ASIA
1 menit membaca
Aksi unjuk rasa di Gedung Grahadi Surabaya pada Jumat, 26 Juni 2026 berakhir ricuh
Polrestabes Surabaya resmi menetapkan 4 tersangka terkait perusakan fasilitas umum. Polisi mengonfirmasi tidak ada mahasiswa yang ditahan, dan 6 demonstran positif sabu.
Aksi unjuk rasa di Gedung Grahadi Surabaya pada Jumat, 26 Juni 2026 berakhir ricuh
Aksi unjuk rasa di Gedung Grahadi Surabaya pada Jumat, 26 Juni 2026 berakhir ricuh / AA

Aksi unjuk rasa bertajuk #IndonesiaSekarat di depan Gedung Negara Grahadi, Surabaya, pada 26 Juni 2026, awalnya berjalan kondusif dengan ratusan massa menyuarakan tuntutan penurunan harga BBM dan penolakan revisi UU TNI/Polri.

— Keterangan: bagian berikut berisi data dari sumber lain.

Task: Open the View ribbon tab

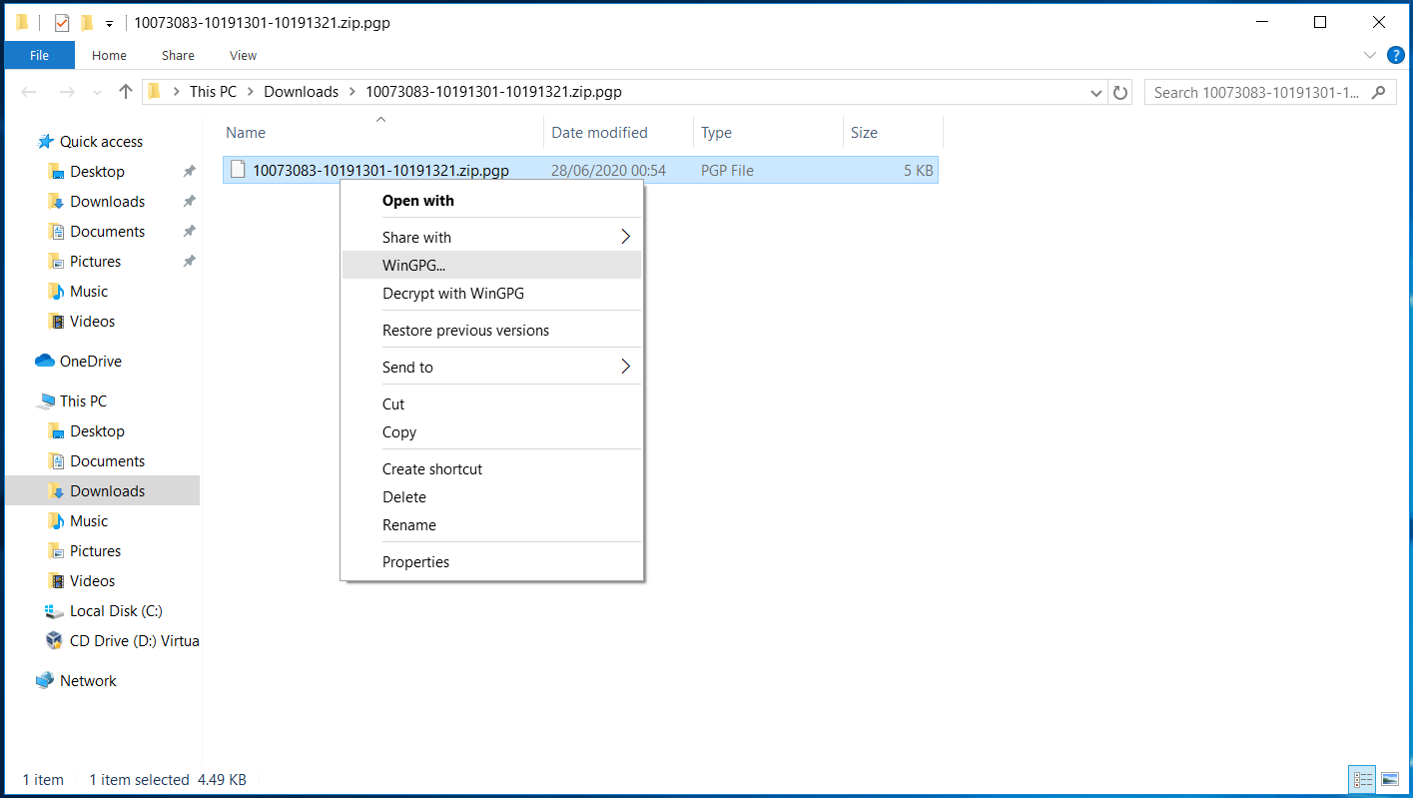Action: (x=243, y=56)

Situasi memanas menjelang pukul 18.30 WIB ketika massa kecewa karena tidak ditemui perwakilan pemerintah, memicu provokasi dan perusakan pagar besi oleh sekelompok oknum.

Kericuhan pecah saat oknum massa melempar batu, petasan, dan bom molotov, memaksa aparat kepolisian menggunakan water cannon dan gas air mata.

Akibat kejadian ini, Polrestabes Surabaya menetapkan 4 tersangka perusakan, memulangkan 14 orang, dan menemukan 6 demonstran positif narkoba.